Include implicit relations

Metadata for resources contain a lot of information about connected PIDs.Specifically, we include these relations and associated PIDs:

Version, e.g. dataset A isVersionOf dataset B.
Granularity, e.g. dataset A isPartOf dataset B or dataset A isSupplementTo article B.
Funding, e.g. dataset A isFundedBy funder B.
Author, e.g. dataset A isAuthoredBy author B

Include more types of events

The initial focus in Event Data was on social media mentions and data citations. DataCite has added author-resource links and funder-resource links, using ORCID and Crossref Funder ID as PIDs, respectively.

Application examples of PID Graph

The following is an example of a query using the PID graph. You can access the query URL directly in a web browser, or use a Python script to make a different query by simply changing the URL parameters.

import requests

url = "https://api.datacite.org/events?include=subj,obj"
response = requests.get(url)
data = response.json()

print(data)

Examples

https://api.datacite.org/events?include=subj,obj&orcid=0000-0002-4259-9774

In this example, we used ORCID ID (orcid=0000-0002-4259-9774) to query research results. Similarly, you can query different types of scientific research data by changing the URL parameters. For example, use DOI to query specific research results, use ROR ID to query the results of a research institution, use Funder ID to query research funded by a funding agency, or use Dataset ID to track the citation of a dataset. This flexible query method enables PID graphs to meet a variety of scientific research data management needs, allowing researchers to more deeply analyze the relevance of academic resources.

Here is one output, and the highlight part is the most important information in this output.

{"id":"d0d6b211-a777-4541-a398-f301c66adace","type":"events","attributes":{"subj-id":"https://doi.org/10.6084/m9.figshare.155650","obj-id":"https://orcid.org/0000-0002-4259-9774","source-id":"datacite-orcid-auto-update","relation-type-id":"is-authored-by","total":1,"message-action":"create","source-token":"7b09eda9-0024-4e26-9f01-6d8d5a1028d7","license":"https://creativecommons.org/publicdomain/zero/1.0/","occurred-at":"2019-08-02T01:25:57.000Z","timestamp":"2019-08-02T01:28:06.946Z"},"relationships":{"subj":{"data":{"id":"https://doi.org/10.6084/m9.figshare.155650","type":"objects"}},"obj":{"data":{"id":"https://orcid.org/0000-0002-4259-9774","type":"objects"}}}},

Analysis of the output

Subject (subj-id): DOI https://doi.org/10.6084/m9.figshare.155650, representing a research output.
Object (obj-id): ORCID https://orcid.org/0000-0002-4259-9774, representing the author’s ORCID.
Event type (relation-type-id): is-authored-by, indicating that this is an “authorship” relationship, that is, the work identified by the DOI was created by the author identified by the ORCID.
Event time (occurred-at): 2019-08-02T01:25:57.000Z.
Event record time (timestamp): 2019-08-02T01:28:06.946Z.

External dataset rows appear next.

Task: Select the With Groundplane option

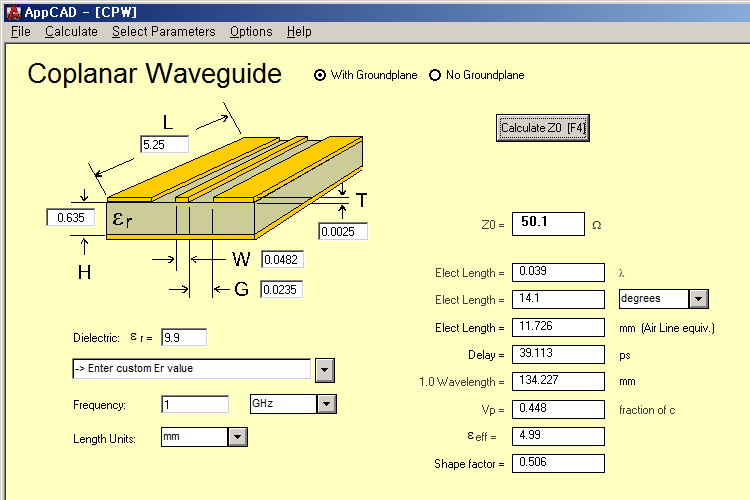Action: [320, 75]
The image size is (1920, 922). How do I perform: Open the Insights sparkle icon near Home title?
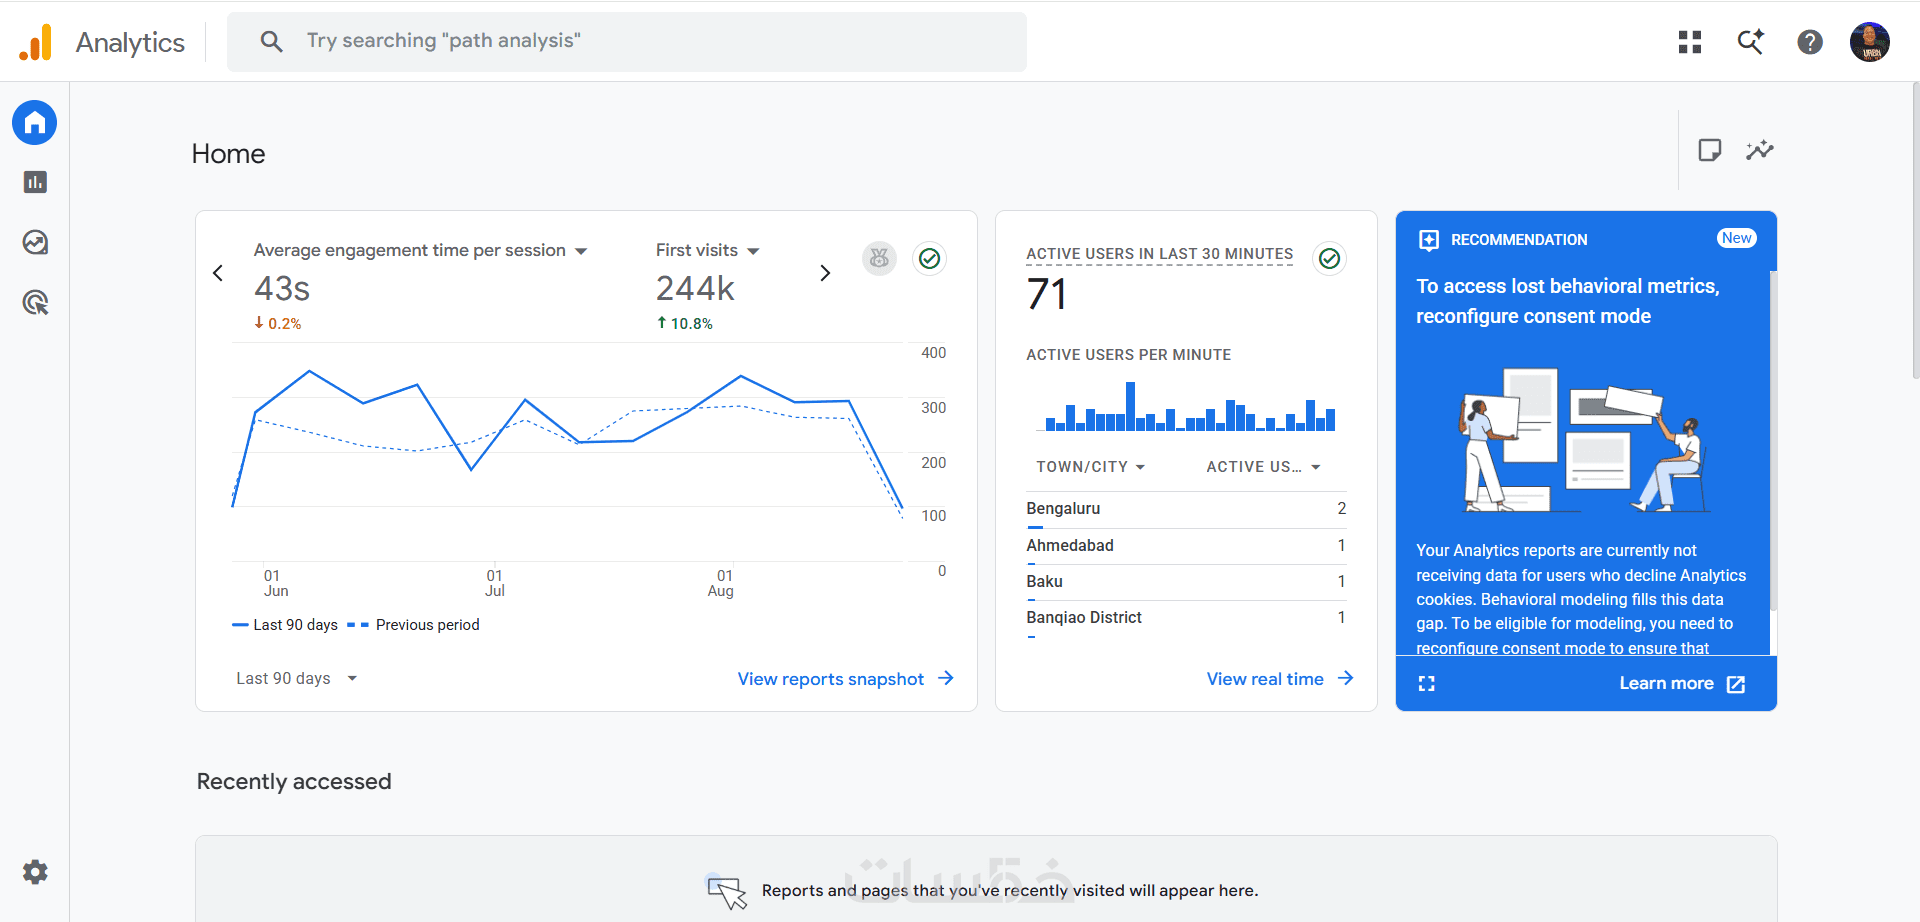point(1760,150)
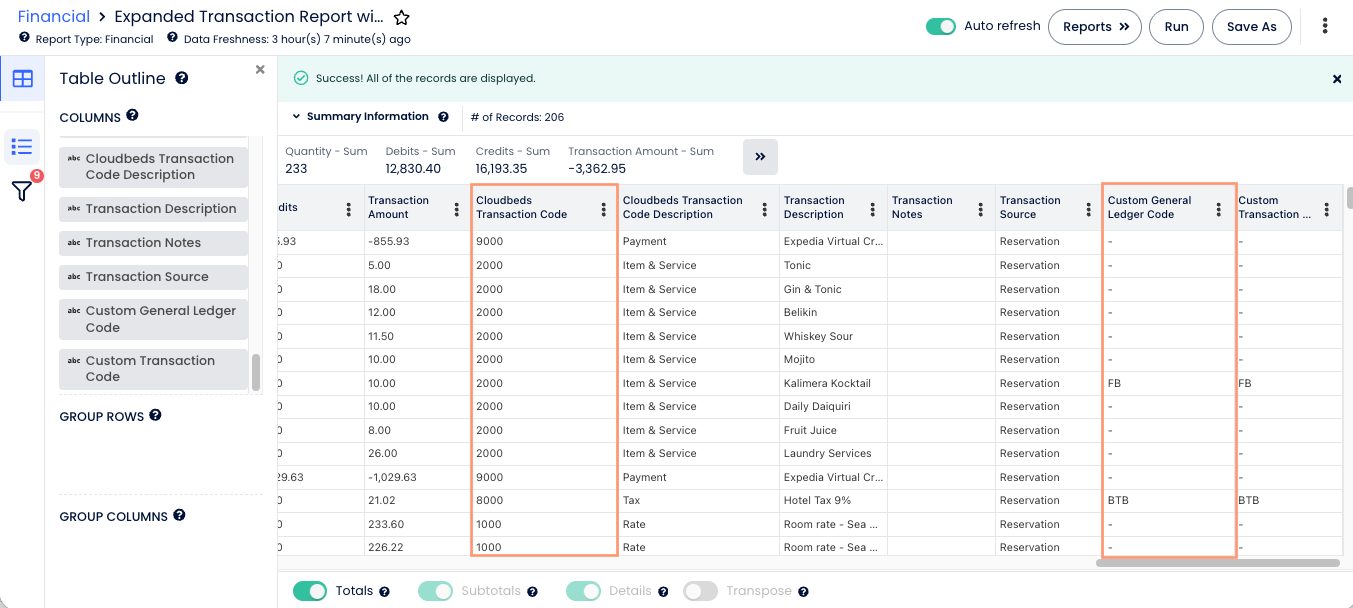Enable the Transpose switch
1353x608 pixels.
coord(700,591)
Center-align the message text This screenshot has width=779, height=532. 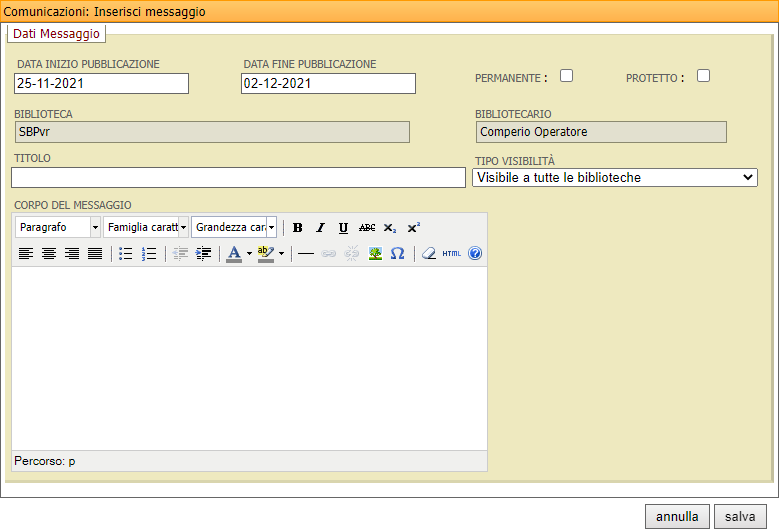point(49,254)
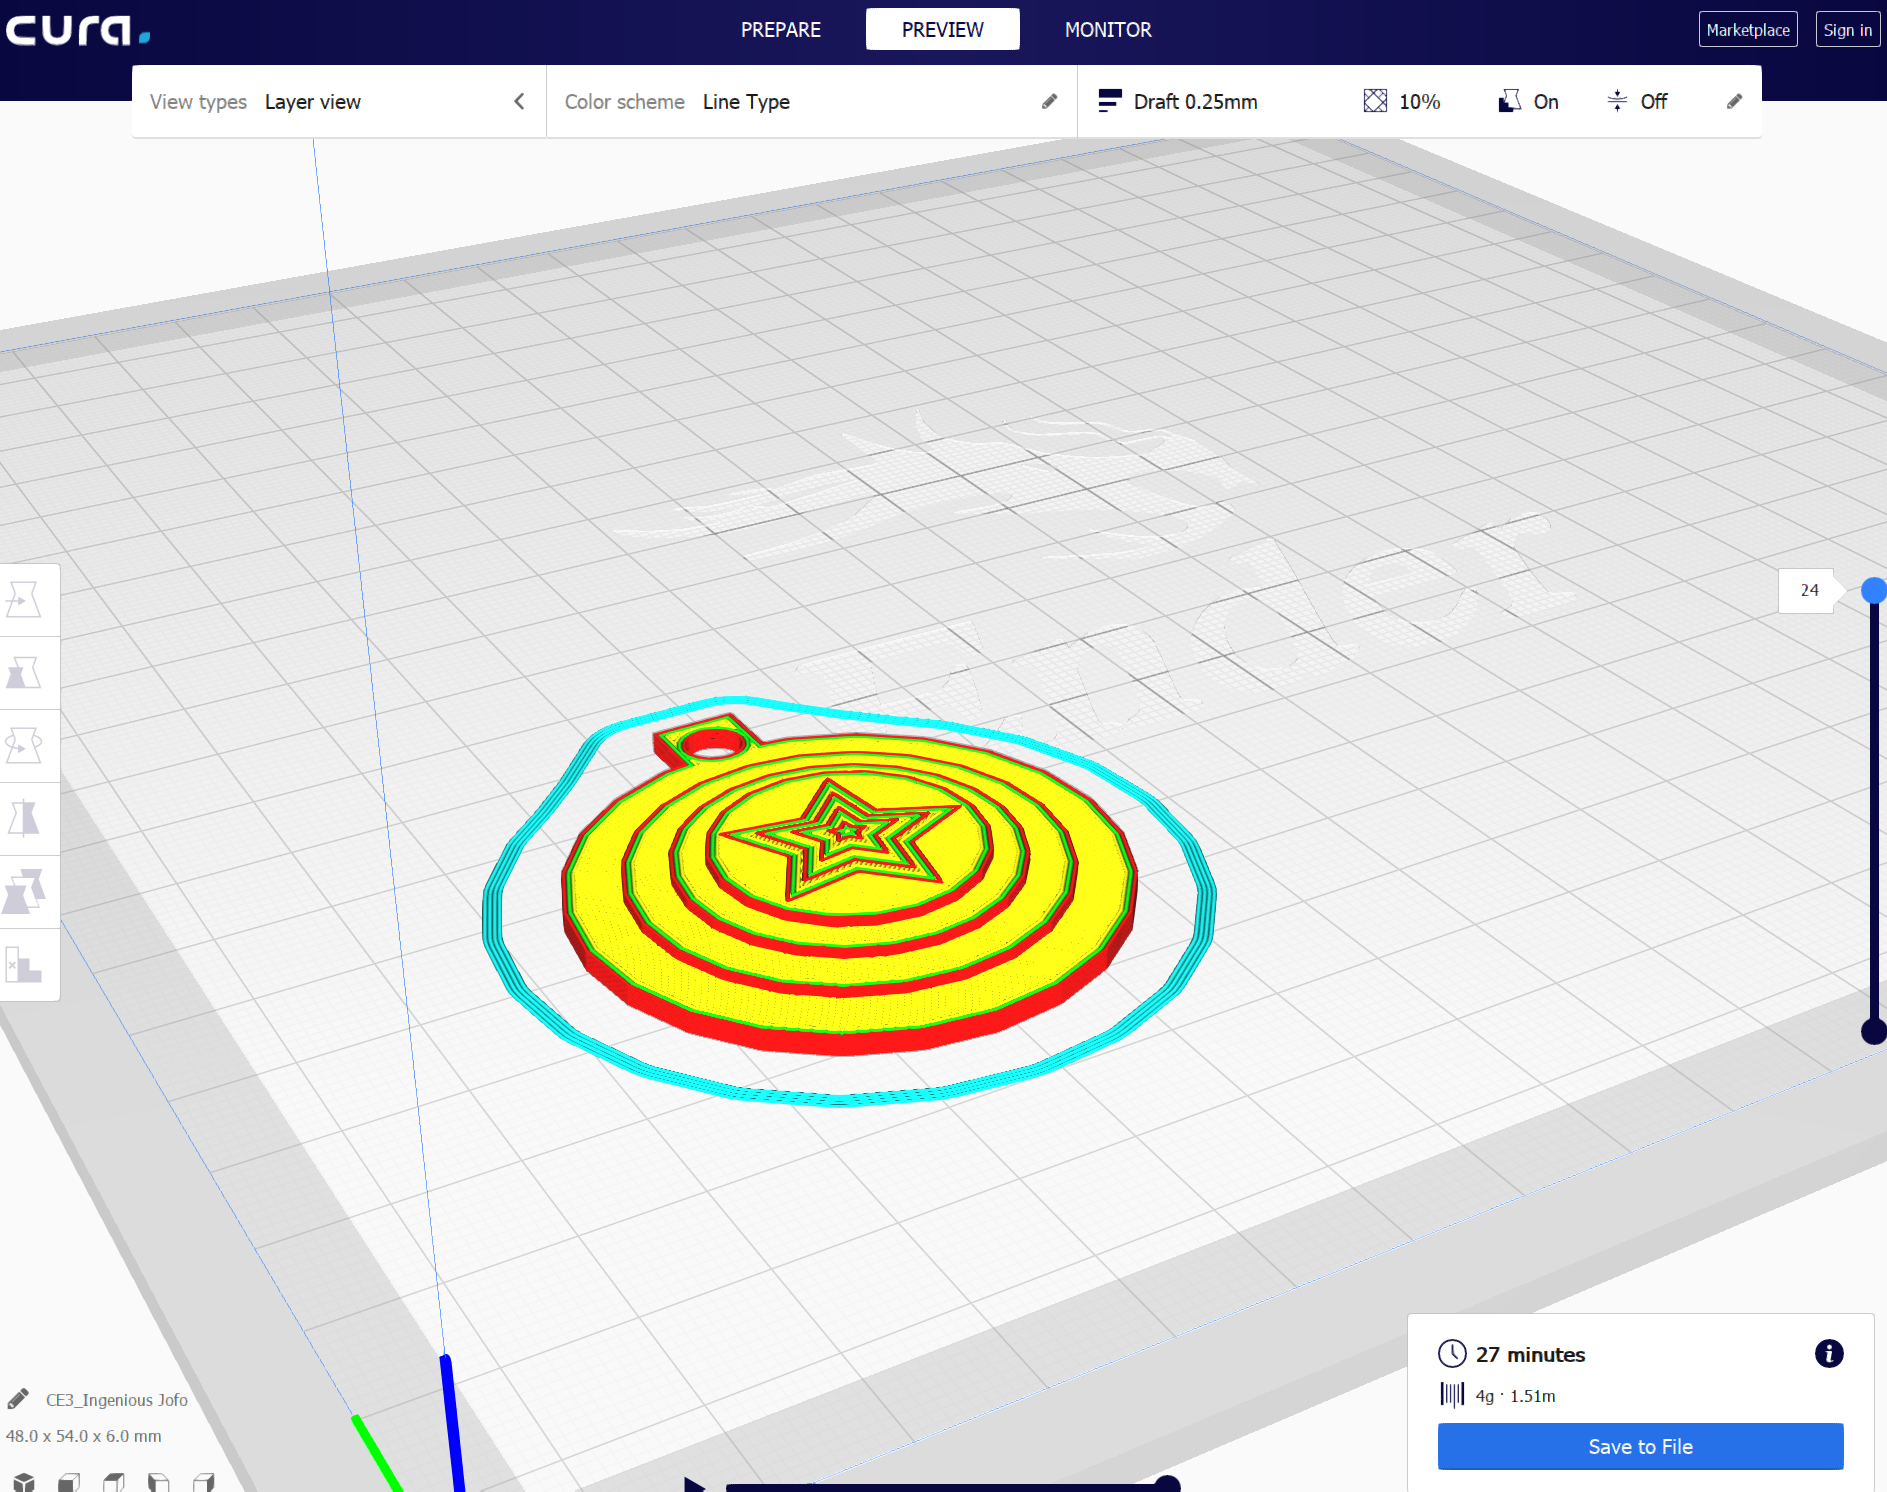Open the Layer view type dropdown
Viewport: 1887px width, 1492px height.
(x=313, y=101)
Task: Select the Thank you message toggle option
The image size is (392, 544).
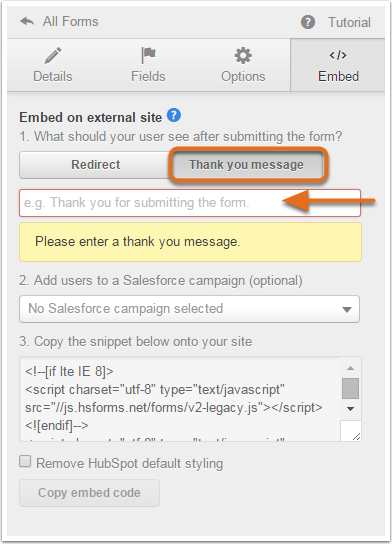Action: 246,165
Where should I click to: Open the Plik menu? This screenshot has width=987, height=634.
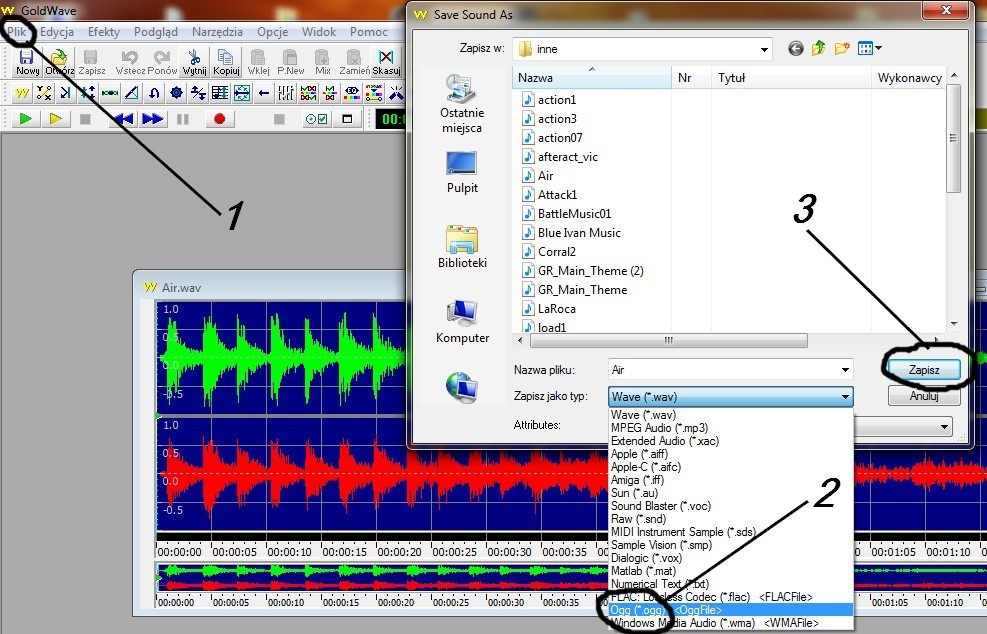coord(18,32)
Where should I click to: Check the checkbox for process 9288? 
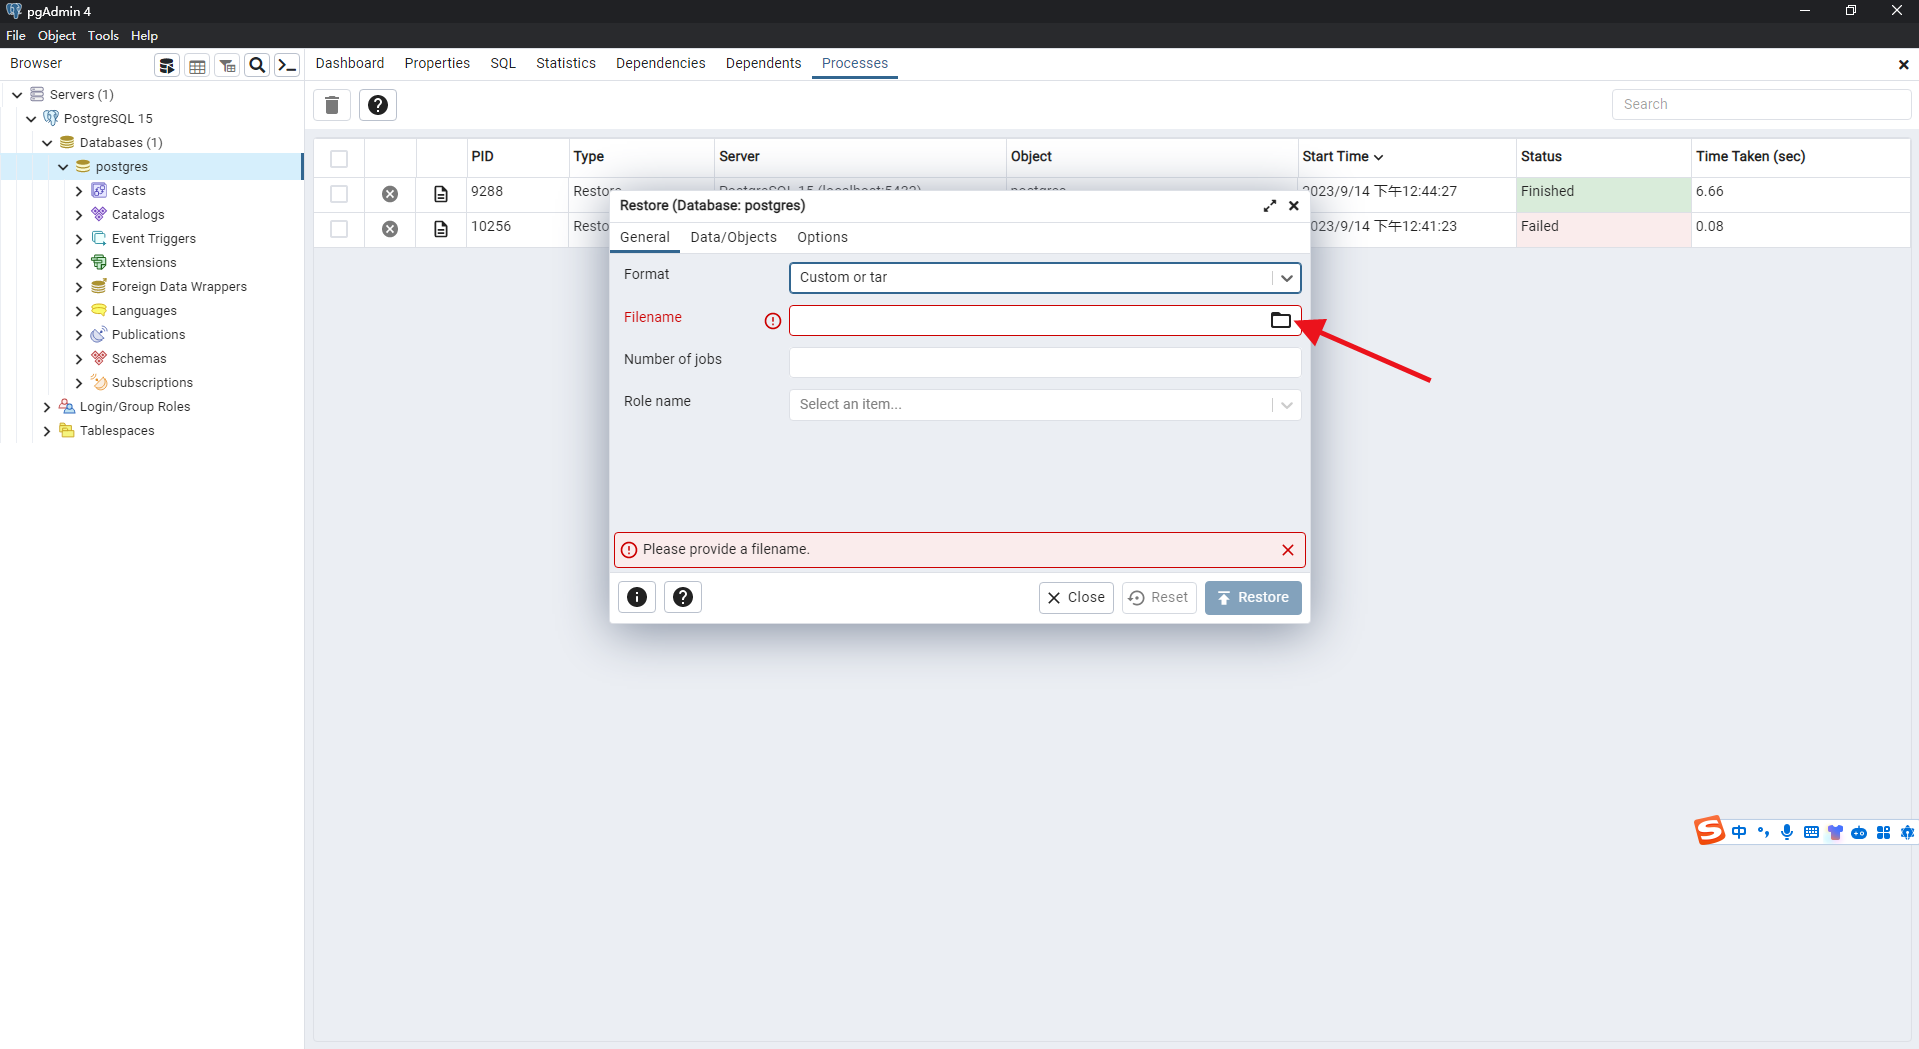pos(339,194)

Looking ahead: the potential impact of PID graphs

With the further improvement and application of PID graphs, their role in scientific research data management and open science practice will become increasingly obvious. PID graphs can not only help researchers track the source and impact of research results, but also optimize the use of scientific research funds and improve the transparency and efficiency of scientific research. In addition, with the participation of more research institutions and funding agencies, PID graphs are expected to become a shared resource for the global scientific research community, promoting scientific research cooperation and the rapid dissemination of knowledge.

Conclusion

In today’s data-driven research environment, it is essential to efficiently manage and relate massive amounts of research results. The PID graph builds structured relationships through persistent identifiers (PIDs) to organically connect papers, datasets, authors, and funding information, which not only improves citation tracking and data version management, but also helps researchers deeply understand the relationship between scientific research data.

And with the advancement of artificial intelligence and linked data technologies, PID graphs are expected to further promote changes in scientific research management and provide smarter and more accurate support for the global scientific research ecosystem.